Self-service technology has been around for a while, but financial institutions haven't embraced it. Why? Because users, especially in the United States, weren't ready for it, said Glen Fossella, marketing vice president of Source Technologies.

FIs now realize, however, that if they offer more self-service solutions, consumers will use it.

"Customers want to use self-service anywhere it makes sense, and banking is one of those places where it makes sense. I think the rules for teller-assisted self service is the same as it is for online or in the ATM space - it has to work every time - flawlessly, quickly - and it has to save consumers time."
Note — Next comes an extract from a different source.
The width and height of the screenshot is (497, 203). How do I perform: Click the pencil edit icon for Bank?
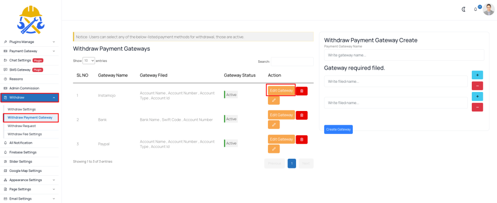pos(274,125)
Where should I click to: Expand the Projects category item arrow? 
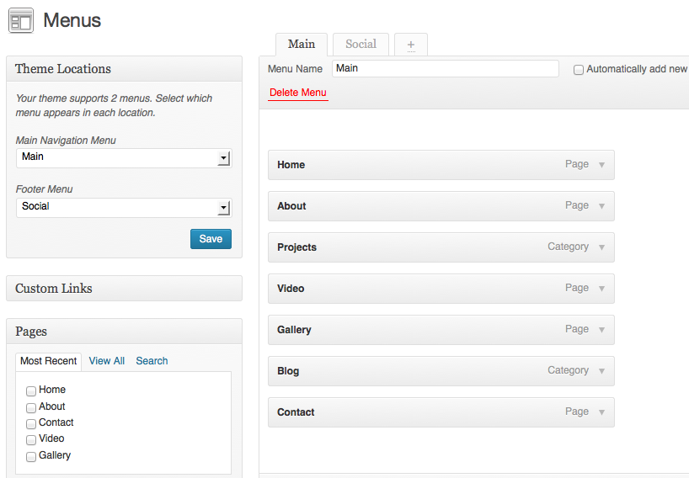pos(601,247)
Now that consumers are more accustomed to self-service technology, it won't take long for even the most hesitant FIs to catch on. Changes in the market already are evident, Wausau's Turner said. Credit unions, which tend to be more experimental, and some of the nation's largest FIs are in self-service roll-out mode.

Automated solutions, which are facilitated by channel integration, are nothing new - but because of the shift to a Windows operating system, said John Tyler, vice president of Wincor Nixdorf Banking USA.

Madhavi Mantha, a senior analyst with Boston-based consultancy Celent LLC, said 2006 is expected to be a year of new functionality and automation. "It all goes back to customer experience at the ATM. The ATM needs to be more intuitive. Until it's more intuitive, people won't use it for more than cash withdrawal."